Peter swore, “A curse on me if I’m lying—I don’t know the man!” And immediately the rooster crowed (v.74).
I didn’t think it would be that difficult. But as the technician placed the X-ray shield over my knee, handed me the headphones, and left the room, a sense of uncertainty surrounded me like the MRI machine I was lying in. Even though my head and shoulders remained outside the tunnel, I felt trapped. My mind raced, as I discovered flight responses never before encountered. Watching the countdown clock on the upper part of the machine, I wondered if my heart and mind would quiet down or if the next few minutes would include me jumping out of the machine in a mad fit of panic.
From our perspective in history, we criticize Peter for his decision to run during Jesus’ greatest hour of need. After all, we reason, Peter had seen the miracles, he had heard Jesus’ need (Matthew 26:41), and he had promised to go with Him all the way—even to the point of death (v.35). How could he turn and act so cowardly?
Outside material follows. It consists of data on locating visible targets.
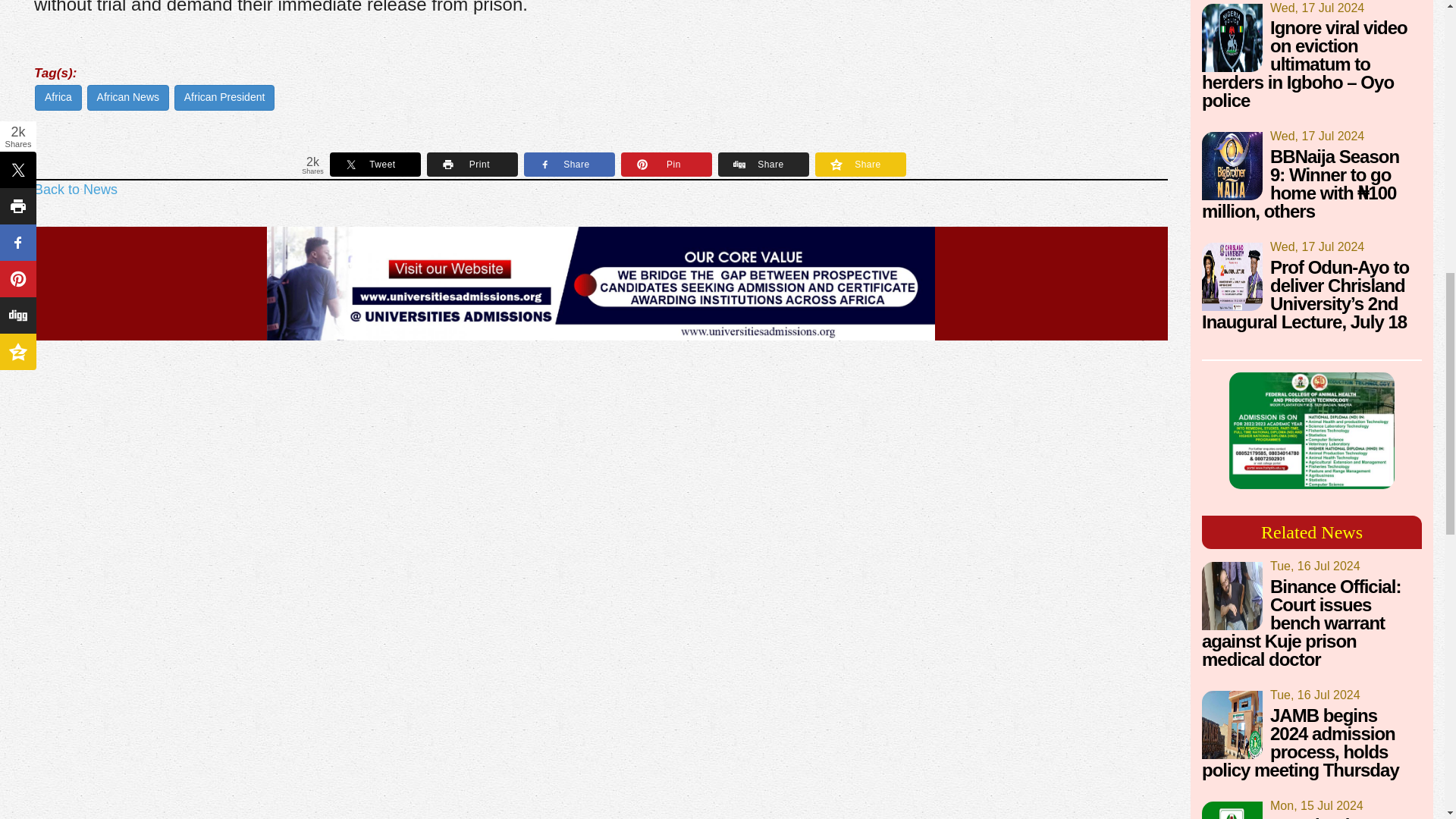
African President (224, 97)
Africa (57, 97)
African News (127, 97)
African President (224, 97)
Back to News (75, 189)
Africa (57, 97)
African News (127, 97)
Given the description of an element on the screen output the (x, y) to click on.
But, if we’re honest, there have been times in our lives when we’ve run when we should remain steadfast in Jesus. Far from existing as automatons, we have built-in triggers that can cause us to take flight from perceived dangerous situations. Fear is one of those powerful triggers.
Jesus invited Peter into one of the deepest mysteries of heaven: His death and resurrection (vv.27-29). Entering into a kingdom perspective, however, requires our own encounter with death. Just as Peter learned, our flight or fight instinct—the desire to save ourselves—must be surrendered at the cross (v.39). Freedom comes when, face to face with our own inadequacies, we love Jesus more than we fear pain (John 15:13; 1 John 4:18).
Read Acts 4:1-31 to see Peter living out faith in Jesus and victory over fear through the power of God.
How is fear preventing you from living out what God has called you to do? What are some practical ways to fully surrender to Him and His plans?